Batch Optimization in Rocketsled Doesnot Run in Parallel

Awahab · April 27, 2022, 10:30am

I am running batch optimization using the code with DFT. I have 24 cores cpu so the objective was to run several DFT calculations in parallel using batch optimization. The Rocketsled even-though provides batch suggestions, those batch suggestions however are not run in parallel, rather sequential. So if the batch_size is say 4, I do get 4 suggestions but those 4 suggestions are run in sequential. My workflow is setup as follows:

optimization_task = Firework([OptTask(**db_info)],name="optimization_task")
workflow = Workflow([fw1,fw2,optimization_task],{fw1:fw2, fw2:optimization_task})

So even-though the topology is sequential fw1 -> fw2 -> optimization_task for batch of N, N workflows are added, however, all these N workflows are executed in sequential!

Is there a way to parallelize so I can run several DFT calculations in cluster?

Note: I looked into the option of enforce_sequential but that i am fine for optimizer to wait for all the batches and provide suggestions that are not duplicate. As DFT calculations take more or less the same time so its worth waiting

ardunn · April 27, 2022, 8:03pm

Hey @Awahab

How are you actually running the workflows on the cluster?

Rocketsled does not have any capability to actually run the workflows in parallel for you (that’s Fireworks), it can only submit workflows which can be run in parallel if you choose to run them that way.

If you want to run several workflows/fws in parallel on the same node, you’ll probably want to use rlaunch multi from fireworks to launch them in separate processes (see the fireworks docs). If you want to run several workflows/fws in parallel across multiple nodes, you just need to pull and run jobs on each node (see this part of the fireworks docs).

If you have already considered this and it is still not working, what fireworks commands are you currently using to run your workflows?
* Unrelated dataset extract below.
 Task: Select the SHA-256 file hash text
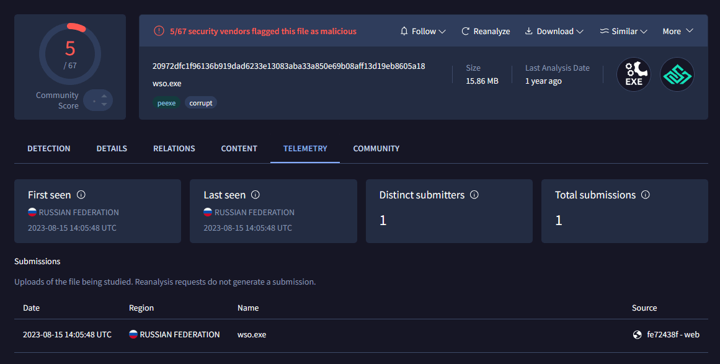coord(288,66)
Awahab · April 27, 2022, 9:24pm

Hi @ardunn,

thanks for swift correspondence! I am basically launching Fireworks in Python, as per this previous thread. My configuration is same as in the thread, instead the evaluator is now DFT calculation. I am running the following:

    rapidfire(launchpad, nlaunches=100)

Revisiting our previous thread, I saw your following comment:

First, we should clear up exactly what you are timing. It seems from your code the timing is comparing 30 launches of the sequential (non-batch, or batch=1) workflow to 30 launches of the batch=15 workflow.
I’ll assume the batch_size_b=115 is a typo and you meant batch_size_b=15. Your objective function is very fast and has a basically negligible time of evaluation. So what we are really comparing in your example is the timing internally for FireWorks and Rocketsled to process two different workflows.

If the above is correct and what you intended, then the timings are pretty explainable. There are several reasons why single experiments run sequentially take longer than batches.

Sequential experiments run optimizations on every workflow. Batches run optimizations on every batch_size workflow. So if you are running 30 in total, the sequential will run 30 optimizations whereas the batch=15 case will run only 2. In this case, the optimization time is not trivial compared to the objective function (rosenbrock), so the optimization itself is the expensive step. So in one case you’re running 30 computations and in the other you’re really only running 2. This is probably the main reason for the discrepancies in timings.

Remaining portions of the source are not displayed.